*SET TASKS:*
A. From the forum thread on photographing a 3-month-old girl, reproduce the passage from "I took some" to "TTL for fill....".
B. In the forum thread on photographing a 3-month-old girl, which lens did the original poster use for all of the photos?
C. Write the next part of the forum thread on photographing a 3-month-old girl, starting right after its final line.

— START SOURCE PASSAGE —

# 3 month old baby girl



## ababysean (Jan 23, 2011)

This is such a difficult age for me.  Not newborns, not old enough to hold their head up, really limited in what can be done with a bean bag or bouncy seat!  lol

I took some photos of a 3 month old girl yesterday.
This was indoors, used natural light but did have my SB-600 mounted to a shoot through umbrella TTL for fill....

Thanks

all were taken with my 35mm 1.8

1.   1/125  F1.8  ISO 400






2.	1/125   f 1.8  iso 400






3.  1/200  f 2.5 is0 400






4.  1/200  2.8  iso 400


----------



## tirediron (Jan 23, 2011)

Looks like it went well!


----------



## bluetibby1 (Jan 23, 2011)

Amazing!! Very nice work!! 2 looks a little overexposed but it's probably just my iPhone.


----------



## lili15 (Jan 23, 2011)

amazing! i love them!!!


----------



## Derrel (Jan 23, 2011)

What in the heck are you doing shooting at f/1.8 and f/2.5?

The 1.8 shots have the tutu out of focus, and the feet are blurry, or in the last shot at f/2.8 the hands of the kid are blurry...I have absolutely no idea what the rationale is behind this...


----------



## Zrock (Jan 24, 2011)

I like the pic's. I agree with the first one and the tutu and feet being out of foucus. I find it verry distracting it keeps drawing my eyes to the blurry sections. Other than that nice pics she has some verry nice eyes... 

gezz you would have loved taking pics of my little girl at 3 months she was sitting up on her own and now at 5 months she is couch walking. she just wants to go go go


----------



## ababysean (Jan 24, 2011)

Derrel said:


> What in the heck are you doing shooting at f/1.8 and f/2.5?
> 
> The 1.8 shots have the tutu out of focus, and the feet are blurry, or in the last shot at f/2.8 the hands of the kid are blurry...I have absolutely no idea what the rationale is behind this...

— END SOURCE PASSAGE —
— START RECORDS —

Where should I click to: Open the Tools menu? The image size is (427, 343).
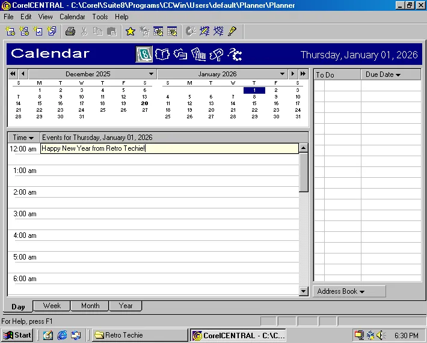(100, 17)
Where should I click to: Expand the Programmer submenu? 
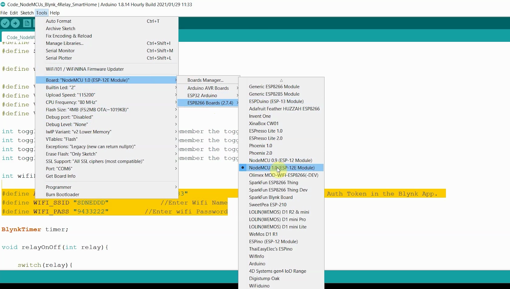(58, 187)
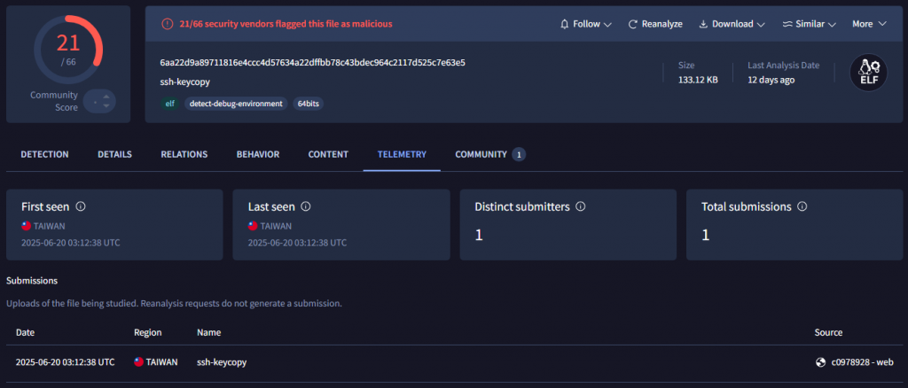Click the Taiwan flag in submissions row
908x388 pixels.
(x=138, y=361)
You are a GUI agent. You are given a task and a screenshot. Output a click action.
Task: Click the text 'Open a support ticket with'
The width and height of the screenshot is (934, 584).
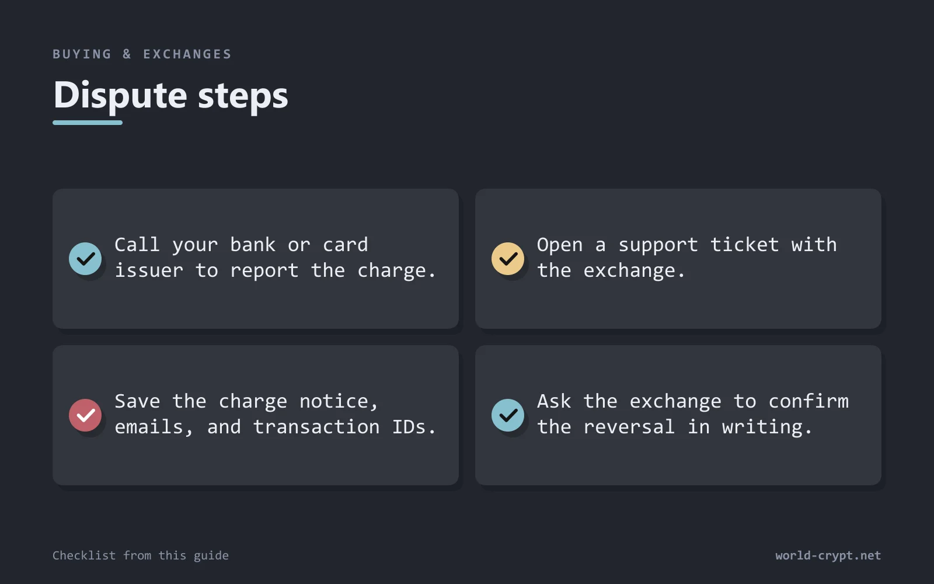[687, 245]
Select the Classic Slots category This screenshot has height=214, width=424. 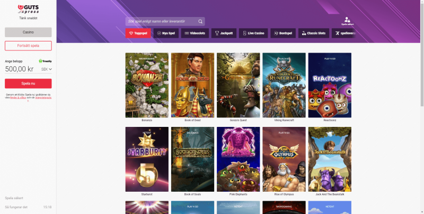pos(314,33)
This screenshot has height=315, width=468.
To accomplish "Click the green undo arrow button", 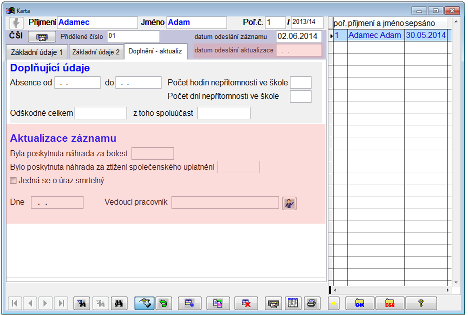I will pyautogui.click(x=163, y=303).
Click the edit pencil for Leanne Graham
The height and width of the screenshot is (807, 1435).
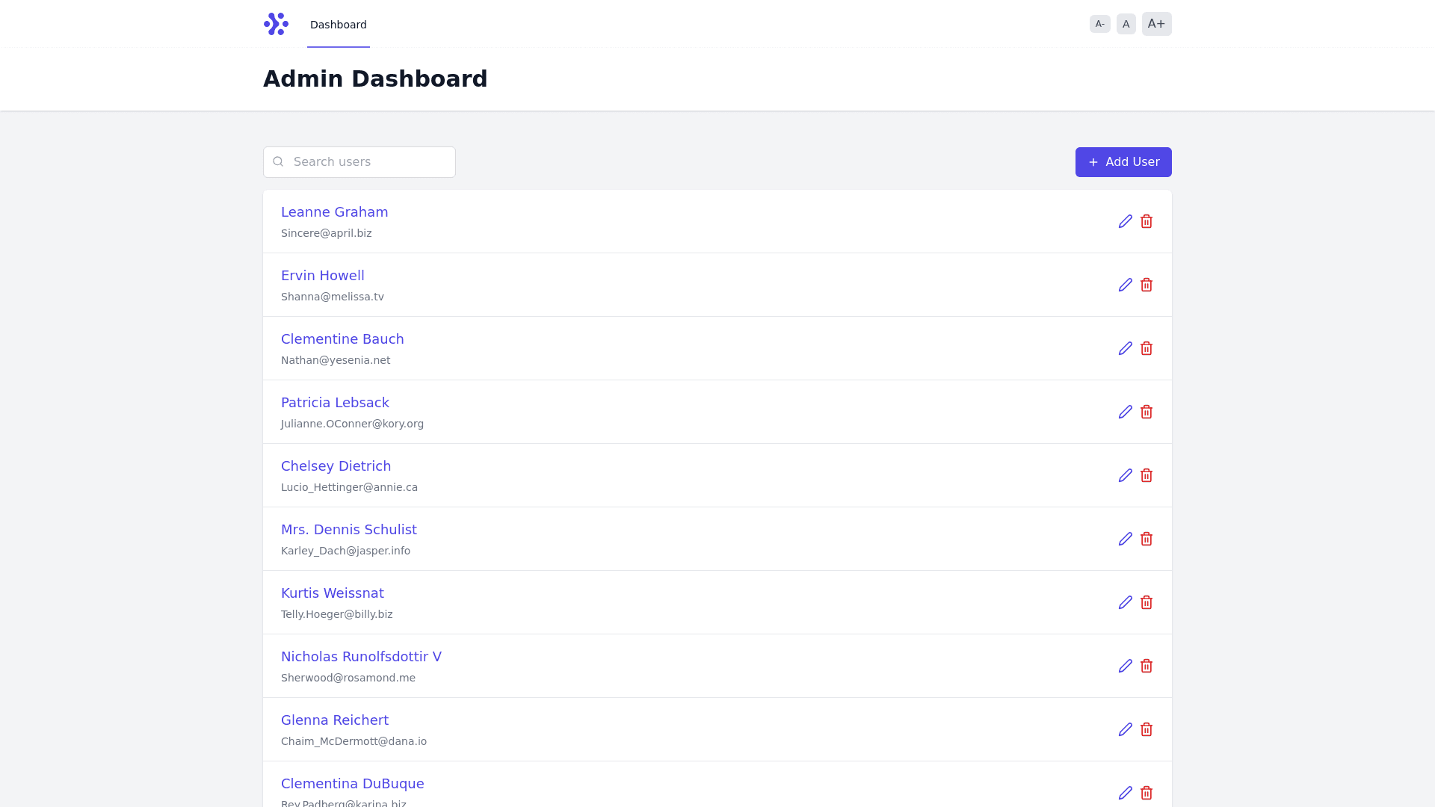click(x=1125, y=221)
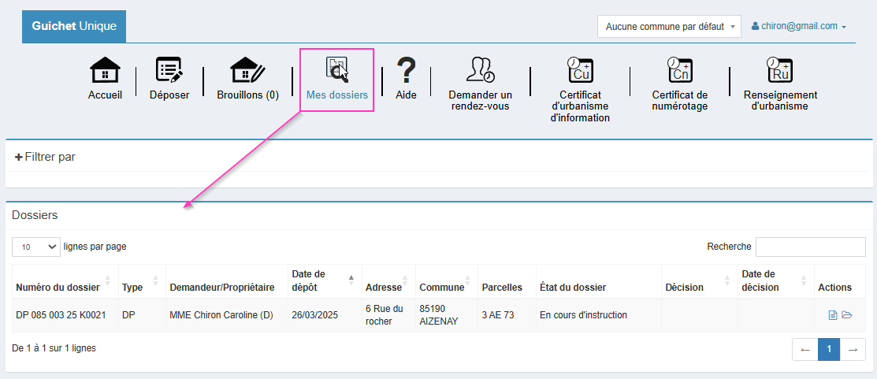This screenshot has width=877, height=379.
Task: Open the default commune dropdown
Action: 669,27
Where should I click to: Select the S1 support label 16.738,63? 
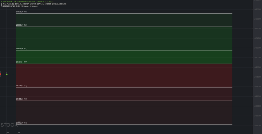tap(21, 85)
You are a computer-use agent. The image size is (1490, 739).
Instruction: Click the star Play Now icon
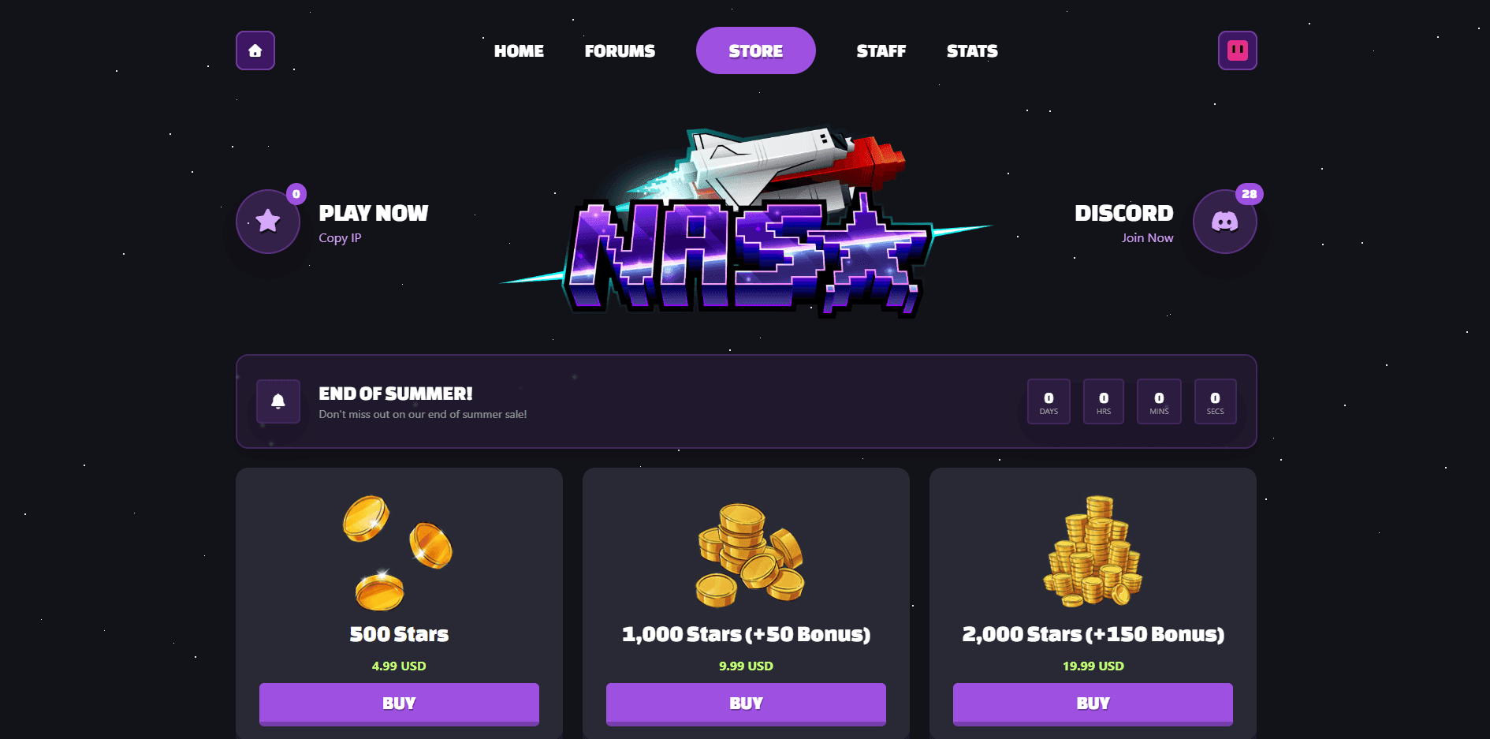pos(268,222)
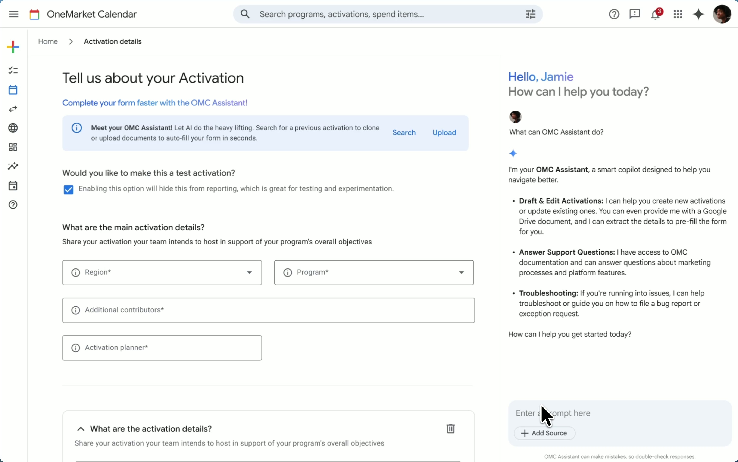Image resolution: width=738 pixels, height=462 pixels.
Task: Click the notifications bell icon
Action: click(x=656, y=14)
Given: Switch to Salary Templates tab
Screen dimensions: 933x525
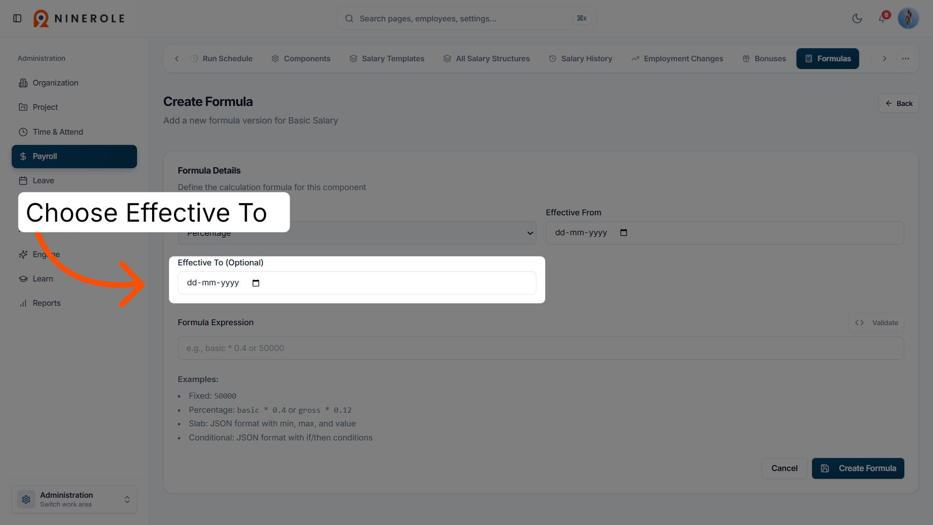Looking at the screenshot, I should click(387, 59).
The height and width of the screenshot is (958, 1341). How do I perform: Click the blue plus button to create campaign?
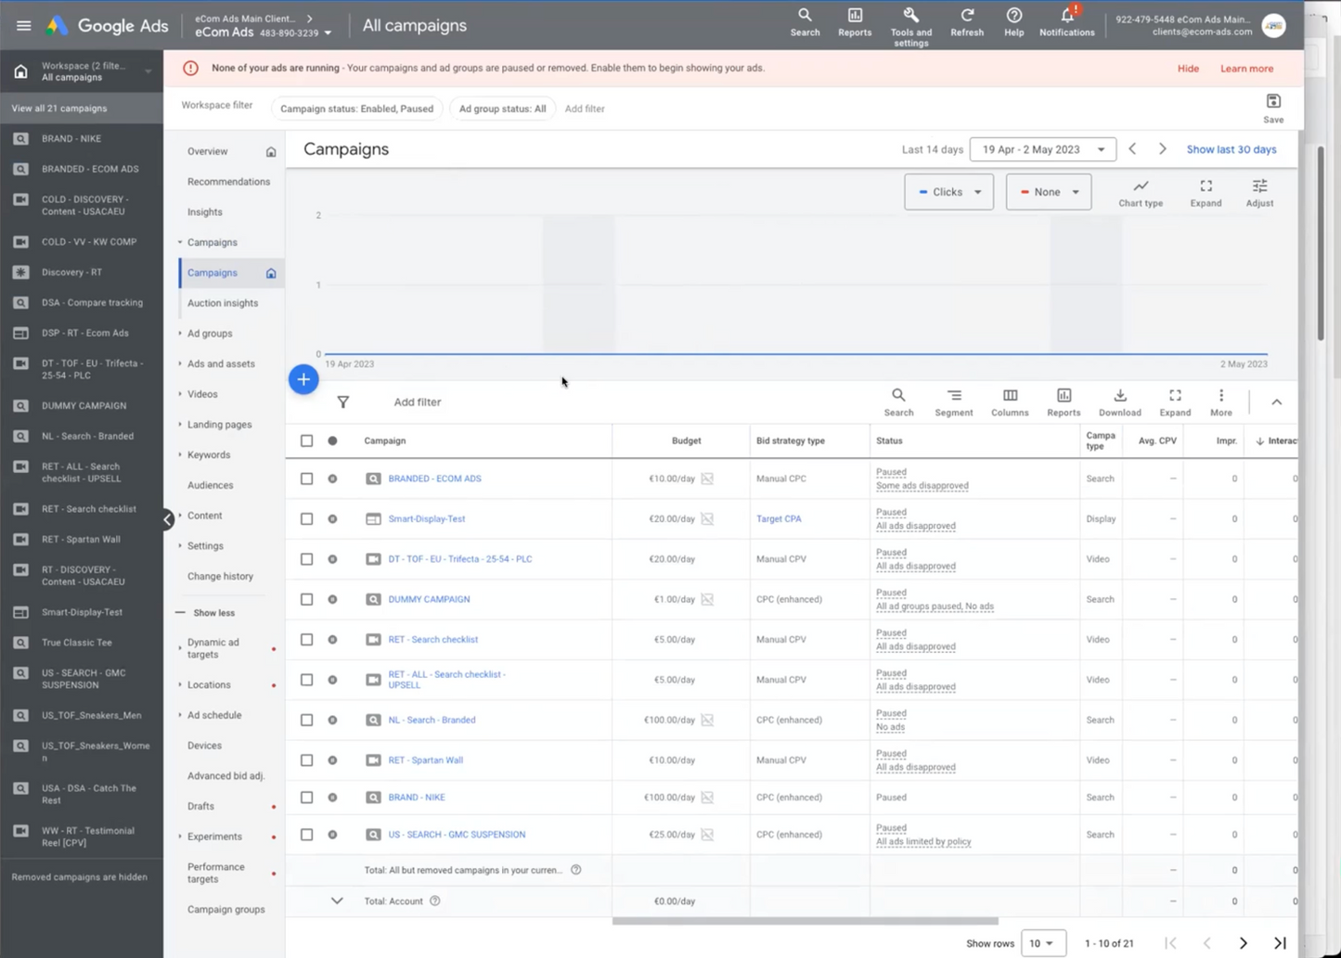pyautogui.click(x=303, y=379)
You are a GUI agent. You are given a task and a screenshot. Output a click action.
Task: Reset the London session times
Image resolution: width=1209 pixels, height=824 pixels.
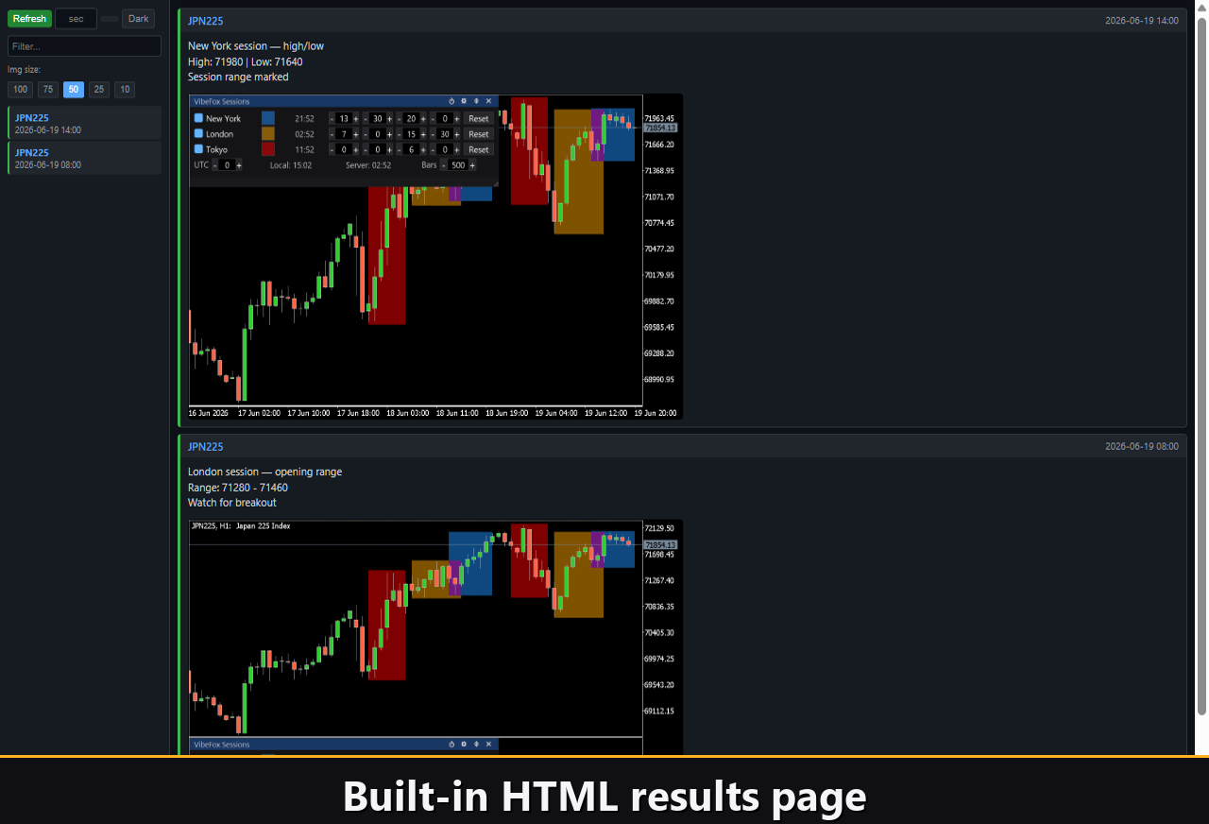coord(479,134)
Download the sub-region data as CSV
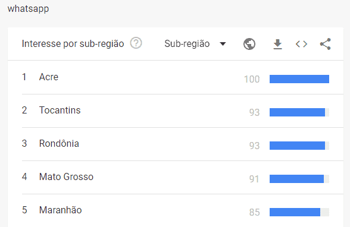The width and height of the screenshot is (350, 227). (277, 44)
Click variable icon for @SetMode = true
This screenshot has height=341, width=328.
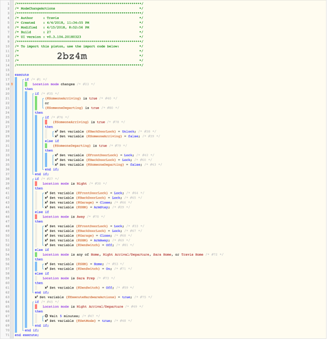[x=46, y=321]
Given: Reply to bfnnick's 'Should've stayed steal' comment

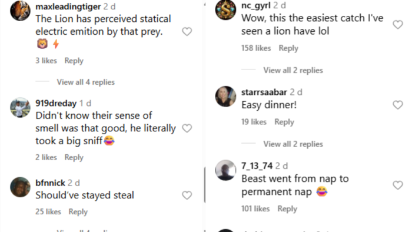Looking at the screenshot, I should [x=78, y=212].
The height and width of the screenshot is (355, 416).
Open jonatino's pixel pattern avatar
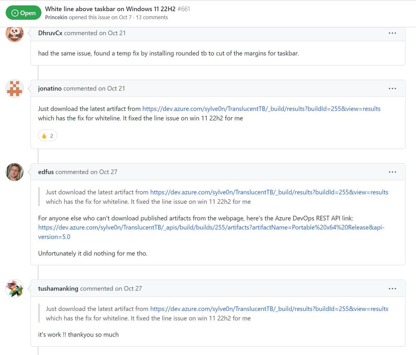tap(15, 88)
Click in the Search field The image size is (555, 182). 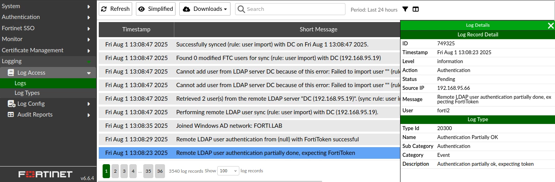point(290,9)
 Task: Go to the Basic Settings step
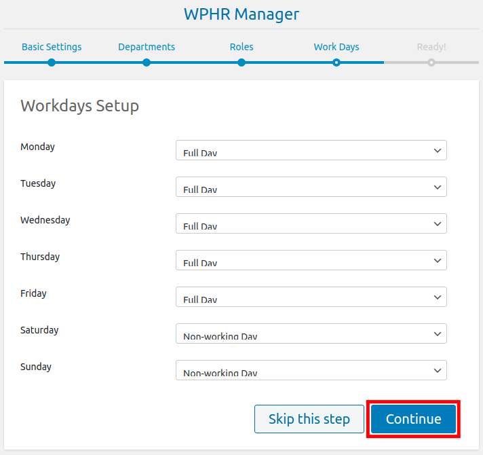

— END RECORDS —

*THE RESULTS:*
A.
I took some photos of a 3 month old girl yesterday.
This was indoors, used natural light but did have my SB-600 mounted to a shoot through umbrella TTL for fill....

B. A 35mm 1.8 lens.

C.
I agree.  I have no idea.  :/  Stupid. Stupid. Stupid.  For some reason I thought I wanted the background out of focus so shoot wide open!  WTF? was I thinking I have no idea.
But at least I learned.  and I wont (well I'll try to remember) not to make that dumb arse mistake again!


----------



## AprilEye (Jan 26, 2011)

I love the kissy lips.  Nice touch!


----------



## Ajlista (Jan 26, 2011)

I like them : ) 
Especially Number 3 
Good job : )


----------



## Tbini87 (Jan 26, 2011)

When I opened the thread the camera settings loaded before the picture... and I instantly thought WHY is she shooting at 1.8 with that shutter speed and iso? I was expecting some artsy shots of a hand or foot in focus and everything else blurry. So I admit that before I even saw the pics I was kinda thrown off by the 1.8. I like the idea of the pictures, but think they could all be improved with more DOF. 

I also know you like bright edits... but I prefer the pink background to the bright white. Overall I think you did a decent job, but wouldn't be dropping below 2.8 or so if you have enough light.


----------



## PerfectlyFlawed (Jan 26, 2011)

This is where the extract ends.